#### About this exercise
Restate word for word the line with "Click the pinned items pin icon" and all lines after it; please stop only at the end of the listing below.

#### Dataset
----

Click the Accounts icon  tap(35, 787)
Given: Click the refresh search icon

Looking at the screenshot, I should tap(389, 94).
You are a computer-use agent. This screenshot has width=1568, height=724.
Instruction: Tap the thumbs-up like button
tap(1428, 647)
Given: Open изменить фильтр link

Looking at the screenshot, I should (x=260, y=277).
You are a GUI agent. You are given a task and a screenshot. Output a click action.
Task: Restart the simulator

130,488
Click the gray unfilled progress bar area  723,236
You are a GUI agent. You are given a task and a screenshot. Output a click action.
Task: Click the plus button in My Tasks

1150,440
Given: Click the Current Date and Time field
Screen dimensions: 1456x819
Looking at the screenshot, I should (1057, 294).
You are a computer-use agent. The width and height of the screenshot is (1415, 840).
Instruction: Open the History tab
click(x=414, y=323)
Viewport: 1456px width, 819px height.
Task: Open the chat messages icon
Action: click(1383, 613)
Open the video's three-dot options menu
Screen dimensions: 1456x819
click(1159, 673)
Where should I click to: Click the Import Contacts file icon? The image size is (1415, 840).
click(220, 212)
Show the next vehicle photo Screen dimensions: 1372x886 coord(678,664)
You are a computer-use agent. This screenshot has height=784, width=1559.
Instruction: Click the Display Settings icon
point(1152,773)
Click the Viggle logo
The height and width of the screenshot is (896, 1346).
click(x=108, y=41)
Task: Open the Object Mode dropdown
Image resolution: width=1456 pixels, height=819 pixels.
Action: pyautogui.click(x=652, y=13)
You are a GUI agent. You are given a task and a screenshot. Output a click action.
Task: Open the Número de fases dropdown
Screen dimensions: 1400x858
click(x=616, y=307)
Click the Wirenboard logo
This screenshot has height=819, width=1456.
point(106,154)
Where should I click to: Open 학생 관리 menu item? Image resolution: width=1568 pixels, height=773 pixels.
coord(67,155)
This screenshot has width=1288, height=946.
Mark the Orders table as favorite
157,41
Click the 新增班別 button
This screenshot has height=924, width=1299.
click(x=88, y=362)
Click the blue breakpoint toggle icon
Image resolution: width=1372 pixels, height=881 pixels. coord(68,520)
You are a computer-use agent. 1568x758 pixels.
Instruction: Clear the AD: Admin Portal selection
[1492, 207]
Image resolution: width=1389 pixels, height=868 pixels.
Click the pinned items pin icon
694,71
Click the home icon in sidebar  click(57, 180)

----

#### Result for this exercise
Click the pinned items pin icon
694,71
Click the home icon in sidebar  click(57, 180)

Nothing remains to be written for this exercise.